■ **What you are asked to do**: All records below are to be repeated exactly, with the pictures left out.

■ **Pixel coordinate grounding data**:

= = = =

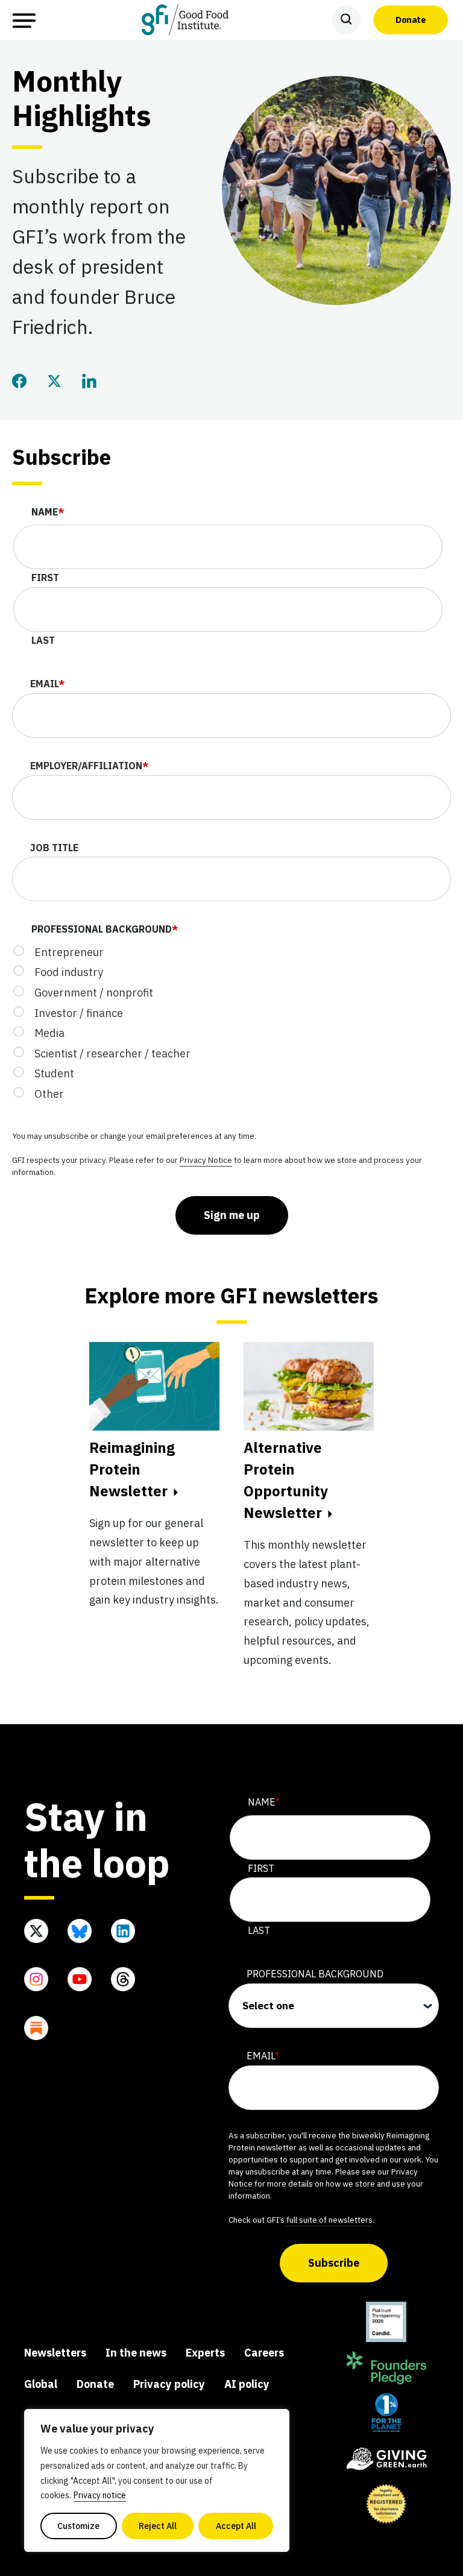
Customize (78, 2526)
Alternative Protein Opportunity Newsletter (286, 1480)
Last (43, 640)
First (45, 578)
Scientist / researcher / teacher (112, 1053)
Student (54, 1073)
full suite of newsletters (329, 2219)
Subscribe (333, 2263)
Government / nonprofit (93, 993)
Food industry (68, 972)
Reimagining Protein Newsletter (132, 1469)
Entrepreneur (69, 952)
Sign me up (232, 1215)
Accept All (236, 2526)
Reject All (158, 2526)
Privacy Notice (206, 1159)
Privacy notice (100, 2495)
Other (49, 1094)
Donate (410, 19)
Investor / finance (78, 1013)
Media (49, 1033)
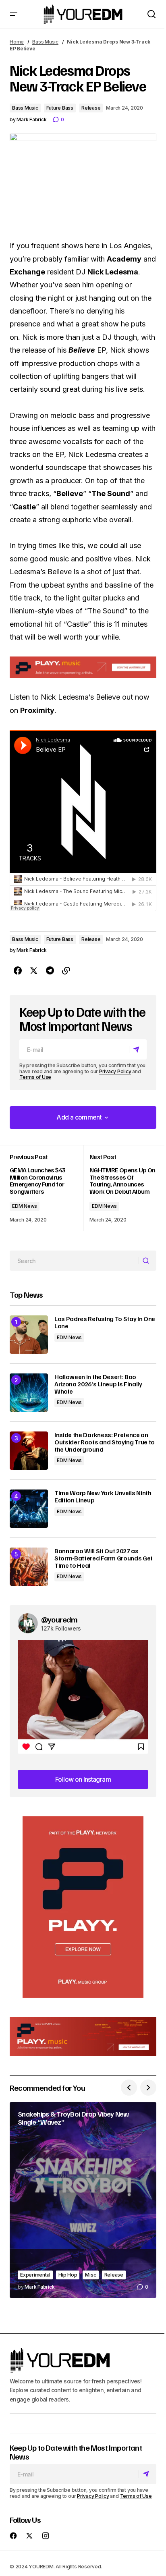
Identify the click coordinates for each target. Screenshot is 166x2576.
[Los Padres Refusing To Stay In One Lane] (29, 1334)
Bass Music (45, 42)
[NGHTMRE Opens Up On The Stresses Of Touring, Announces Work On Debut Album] (119, 1188)
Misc (90, 2275)
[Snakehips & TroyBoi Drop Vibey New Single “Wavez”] (83, 2200)
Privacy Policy (115, 1071)
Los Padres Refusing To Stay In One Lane (104, 1322)
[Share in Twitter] (34, 971)
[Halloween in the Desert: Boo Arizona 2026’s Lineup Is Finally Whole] (29, 1392)
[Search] (147, 1261)
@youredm (59, 1619)
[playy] (83, 667)
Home (17, 42)
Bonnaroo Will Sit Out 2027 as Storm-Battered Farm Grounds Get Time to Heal (103, 1558)
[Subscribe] (137, 1050)
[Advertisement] (83, 1907)
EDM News (24, 1206)
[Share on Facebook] (18, 971)
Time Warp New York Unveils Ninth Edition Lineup (102, 1497)
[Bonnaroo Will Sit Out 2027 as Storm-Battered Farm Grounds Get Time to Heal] (29, 1567)
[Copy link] (66, 971)
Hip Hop (67, 2275)
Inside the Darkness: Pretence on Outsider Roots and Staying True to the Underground (104, 1442)
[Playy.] (83, 2037)
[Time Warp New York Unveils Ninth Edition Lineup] (29, 1509)
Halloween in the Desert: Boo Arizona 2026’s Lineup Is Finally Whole (98, 1384)
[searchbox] (74, 1260)
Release (90, 108)
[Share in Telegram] (50, 971)
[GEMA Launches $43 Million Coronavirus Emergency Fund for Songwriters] (46, 1188)
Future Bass (59, 108)
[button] (13, 14)
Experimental (35, 2275)
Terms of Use (35, 1077)
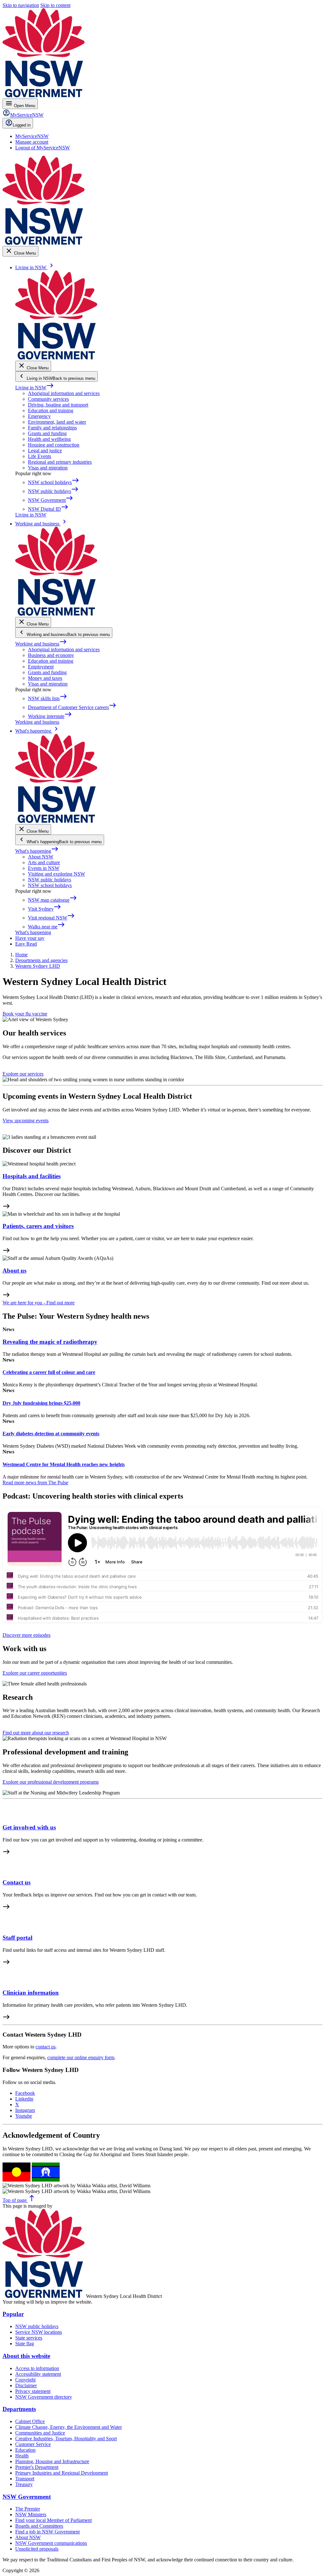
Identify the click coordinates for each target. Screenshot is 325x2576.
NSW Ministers (30, 2514)
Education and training (50, 410)
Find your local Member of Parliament (53, 2520)
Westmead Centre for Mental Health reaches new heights (64, 1464)
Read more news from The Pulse (35, 1482)
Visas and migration (48, 467)
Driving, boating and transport (58, 404)
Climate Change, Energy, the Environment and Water (68, 2427)
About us (14, 1270)
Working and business (41, 643)
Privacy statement (32, 2391)
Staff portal (17, 1937)
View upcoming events (26, 1120)
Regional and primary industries (60, 462)
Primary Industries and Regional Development (61, 2473)
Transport (24, 2478)
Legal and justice (45, 450)
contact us (46, 2046)
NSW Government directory (43, 2397)
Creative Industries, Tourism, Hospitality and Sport (66, 2438)
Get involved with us (29, 1827)
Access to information (37, 2368)
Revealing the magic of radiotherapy (50, 1341)
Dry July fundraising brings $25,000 (41, 1403)
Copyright (25, 2379)
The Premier (27, 2508)
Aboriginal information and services (64, 393)
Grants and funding (47, 433)
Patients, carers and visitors (38, 1226)
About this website (26, 2356)
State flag (24, 2343)
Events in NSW (43, 868)
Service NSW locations (38, 2332)
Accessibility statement (38, 2374)
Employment (41, 666)
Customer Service (33, 2444)
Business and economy (51, 655)
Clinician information (31, 1992)
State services (28, 2337)
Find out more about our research (36, 1732)
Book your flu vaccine (25, 1013)
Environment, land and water (57, 422)
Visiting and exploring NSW (56, 874)
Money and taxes (45, 678)
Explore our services (23, 1073)
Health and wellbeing (49, 439)
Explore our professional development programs (51, 1782)
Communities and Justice (40, 2433)
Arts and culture (44, 862)
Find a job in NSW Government (47, 2531)
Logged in (21, 125)
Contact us (16, 1882)
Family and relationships (52, 427)
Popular (13, 2314)
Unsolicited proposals (36, 2549)
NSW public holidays (49, 879)
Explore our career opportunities (35, 1673)
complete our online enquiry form (80, 2057)
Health (22, 2455)
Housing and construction (53, 445)
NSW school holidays (50, 885)
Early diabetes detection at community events (51, 1433)
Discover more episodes (26, 1635)
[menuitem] (32, 136)
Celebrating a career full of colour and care (49, 1372)
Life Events (39, 456)
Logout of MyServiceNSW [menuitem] (42, 147)
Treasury (24, 2484)
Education (25, 2450)
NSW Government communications (51, 2543)
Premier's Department (36, 2467)
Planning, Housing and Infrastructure (52, 2461)
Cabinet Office (30, 2421)
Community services (48, 399)
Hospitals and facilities (32, 1176)
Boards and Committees (39, 2526)
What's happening (37, 851)
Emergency (39, 416)
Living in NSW (34, 387)
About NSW (40, 856)
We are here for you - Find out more (39, 1302)
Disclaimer (26, 2385)
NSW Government (27, 2496)
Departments (19, 2409)
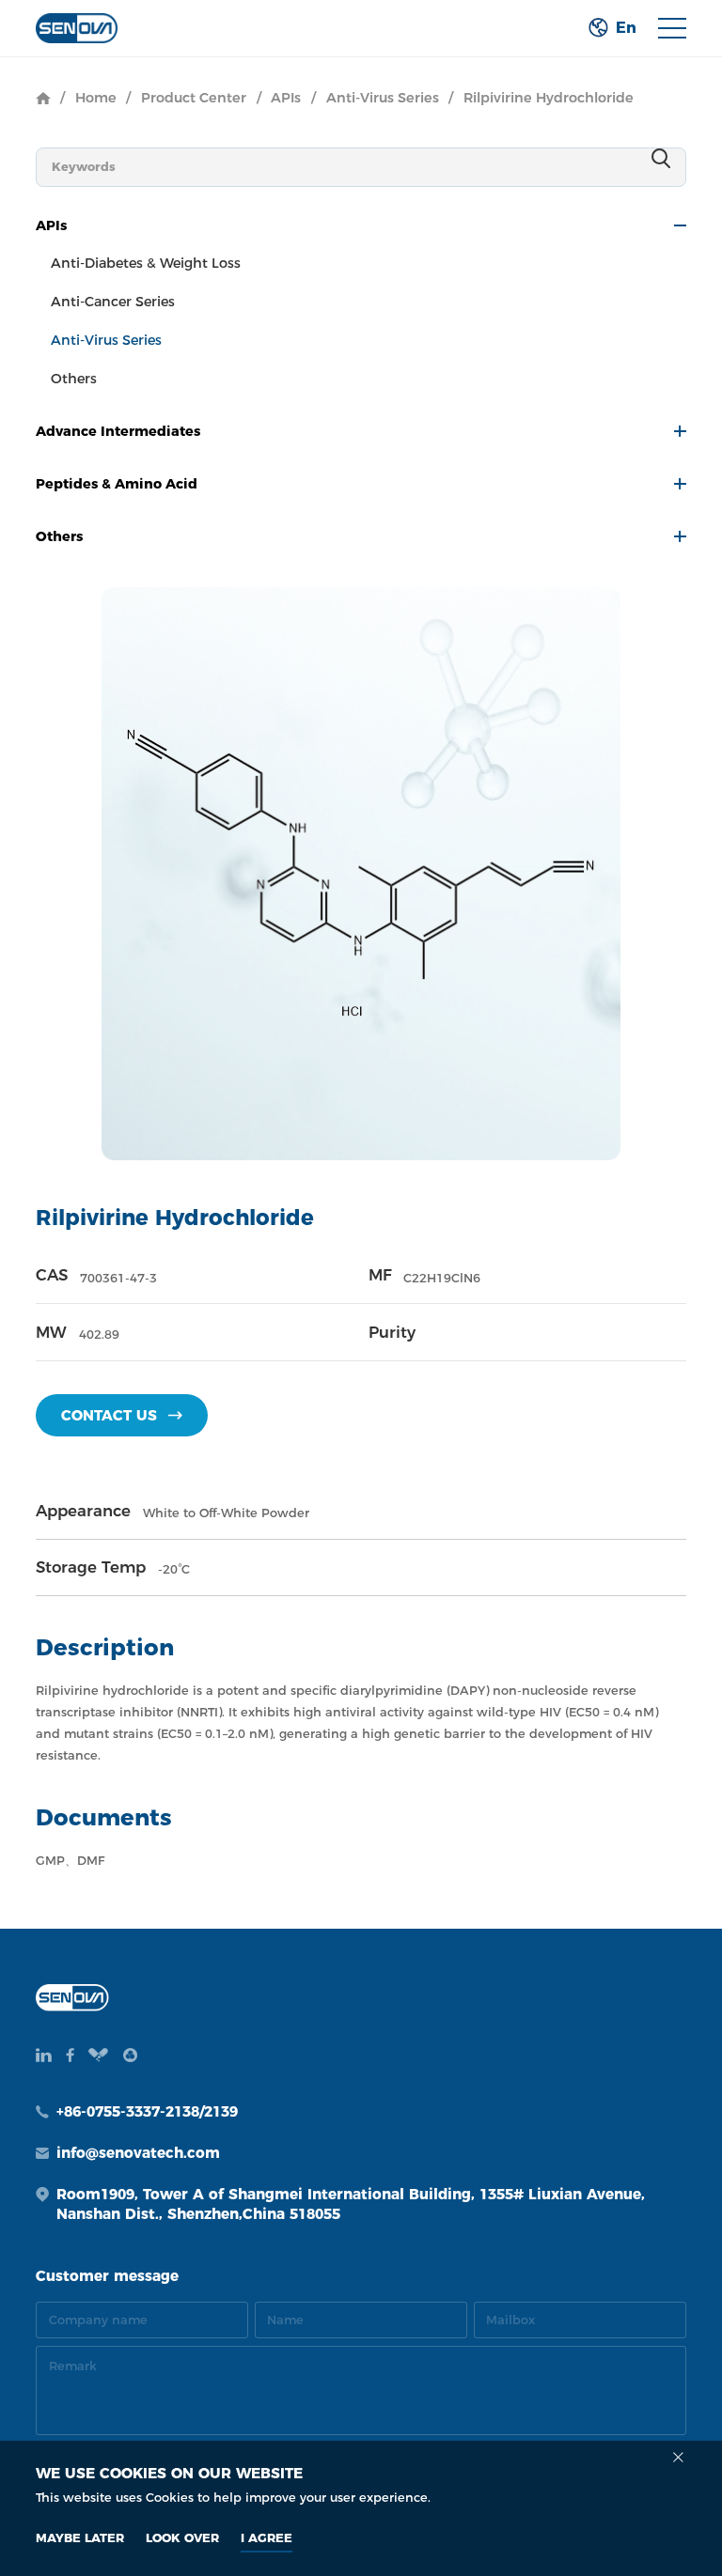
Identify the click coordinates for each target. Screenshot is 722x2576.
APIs (286, 97)
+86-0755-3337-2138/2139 (147, 2111)
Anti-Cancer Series (113, 301)
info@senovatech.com (138, 2153)
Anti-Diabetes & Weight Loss (146, 263)
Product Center (193, 97)
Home (96, 97)
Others (74, 378)
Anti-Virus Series (382, 97)
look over (182, 2537)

= = = =

■ **Final answer**:
Customize (78, 2526)
Alternative Protein Opportunity Newsletter (286, 1480)
Last (43, 640)
First (45, 578)
Scientist / researcher / teacher (112, 1053)
Student (54, 1073)
full suite of newsletters (329, 2219)
Subscribe (333, 2263)
Government / nonprofit (93, 993)
Food industry (68, 972)
Reimagining Protein Newsletter (132, 1469)
Entrepreneur (69, 952)
Sign me up (232, 1215)
Accept All (236, 2526)
Reject All (158, 2526)
Privacy Notice (206, 1159)
Privacy notice (100, 2495)
Other (49, 1094)
Donate (410, 19)
Investor / finance (78, 1013)
Media (49, 1033)
Identify the click coordinates for each target. Screenshot is 166x2576.
[Los Padres Refusing To Stay In One Lane] (29, 1334)
Bass Music (45, 42)
[NGHTMRE Opens Up On The Stresses Of Touring, Announces Work On Debut Album] (119, 1188)
Misc (90, 2275)
[Snakehips & TroyBoi Drop Vibey New Single “Wavez”] (83, 2200)
Privacy Policy (115, 1071)
Los Padres Refusing To Stay In One Lane (104, 1322)
[Share in Twitter] (34, 971)
[Halloween in the Desert: Boo Arizona 2026’s Lineup Is Finally Whole] (29, 1392)
[Search] (147, 1261)
@youredm (59, 1619)
[playy] (83, 667)
Home (17, 42)
Bonnaroo Will Sit Out 2027 as Storm-Battered Farm Grounds Get Time to Heal (103, 1558)
[Subscribe] (137, 1050)
[Advertisement] (83, 1907)
EDM News (24, 1206)
[Share on Facebook] (18, 971)
Time Warp New York Unveils Ninth Edition Lineup (102, 1497)
[Bonnaroo Will Sit Out 2027 as Storm-Battered Farm Grounds Get Time to Heal] (29, 1567)
[Copy link] (66, 971)
Hip Hop (67, 2275)
Inside the Darkness: Pretence on Outsider Roots and Staying True to the Underground (104, 1442)
[Playy.] (83, 2037)
[Time Warp New York Unveils Ninth Edition Lineup] (29, 1509)
Halloween in the Desert: Boo Arizona 2026’s Lineup Is Finally Whole (98, 1384)
[searchbox] (74, 1260)
Release (90, 108)
[Share in Telegram] (50, 971)
[GEMA Launches $43 Million Coronavirus Emergency Fund for Songwriters] (46, 1188)
Future Bass (59, 108)
[button] (13, 14)
Experimental (35, 2275)
Terms of Use (35, 1077)
Identify the click coordinates for each target. Screenshot is 325x2576.
NSW Ministers (30, 2514)
Education and training (50, 410)
Find your local Member of Parliament (53, 2520)
Westmead Centre for Mental Health reaches new heights (64, 1464)
Read more news from The Pulse (35, 1482)
Visas and migration (48, 467)
Driving, boating and transport (58, 404)
Climate Change, Energy, the Environment and Water (68, 2427)
About us (14, 1270)
Working and business (41, 643)
Privacy statement (32, 2391)
Staff portal (17, 1937)
View upcoming events (26, 1120)
Regional and primary industries (60, 462)
Primary Industries and Regional Development (61, 2473)
Transport (24, 2478)
Legal and justice (45, 450)
contact us (46, 2046)
NSW Government directory (43, 2397)
Creative Industries, Tourism, Hospitality and Sport (66, 2438)
Get involved with us (29, 1827)
Access to information (37, 2368)
Revealing the magic of radiotherapy (50, 1341)
Dry July fundraising brings $25,000 (41, 1403)
Copyright (25, 2379)
The Premier (27, 2508)
Aboriginal information and services (64, 393)
Grants and funding (47, 433)
Patients, carers and visitors (38, 1226)
About this website (26, 2356)
State flag (24, 2343)
Events in NSW (43, 868)
Service NSW locations (38, 2332)
Accessibility statement (38, 2374)
Employment (41, 666)
Customer Service (33, 2444)
Business and economy (51, 655)
Clinician information (31, 1992)
State services (28, 2337)
Find out more about our research (36, 1732)
Book your flu vaccine (25, 1013)
Environment, land and water (57, 422)
Visiting and exploring NSW (56, 874)
Money and taxes (45, 678)
Explore our services (23, 1073)
Health and wellbeing (49, 439)
Explore our professional development programs (51, 1782)
Communities and Justice (40, 2433)
Arts and culture (44, 862)
Find a job in NSW Government (47, 2531)
Logged in (21, 125)
Contact us (16, 1882)
Family and relationships (52, 427)
Popular (13, 2314)
Unsolicited proposals (36, 2549)
NSW public holidays (49, 879)
Explore our career opportunities (35, 1673)
complete our online enquiry form (80, 2057)
Health (22, 2455)
Housing and construction (53, 445)
NSW school holidays (50, 885)
Early diabetes detection at community events (51, 1433)
Discover more episodes (26, 1635)
[menuitem] (32, 136)
Celebrating a career full of colour and care (49, 1372)
Life Events (39, 456)
Logout of MyServiceNSW [menuitem] (42, 147)
Treasury (24, 2484)
Education (25, 2450)
NSW Government communications (51, 2543)
Premier's Department (36, 2467)
Planning, Housing and Infrastructure (52, 2461)
Cabinet Office (30, 2421)
Community services (48, 399)
Hospitals and facilities (32, 1176)
Boards and Committees (39, 2526)
What's happening (37, 851)
Emergency (39, 416)
Living in NSW (34, 387)
About NSW (40, 856)
We are here for you - Find out more (39, 1302)
Disclaimer (26, 2385)
NSW Government (27, 2496)
Departments (19, 2409)
Identify the click coordinates for each target. Screenshot is 722x2576.
APIs (286, 97)
+86-0755-3337-2138/2139 (147, 2111)
Anti-Cancer Series (113, 301)
info@senovatech.com (138, 2153)
Anti-Diabetes & Weight Loss (146, 263)
Product Center (193, 97)
Home (96, 97)
Others (74, 378)
Anti-Virus Series (382, 97)
look over (182, 2537)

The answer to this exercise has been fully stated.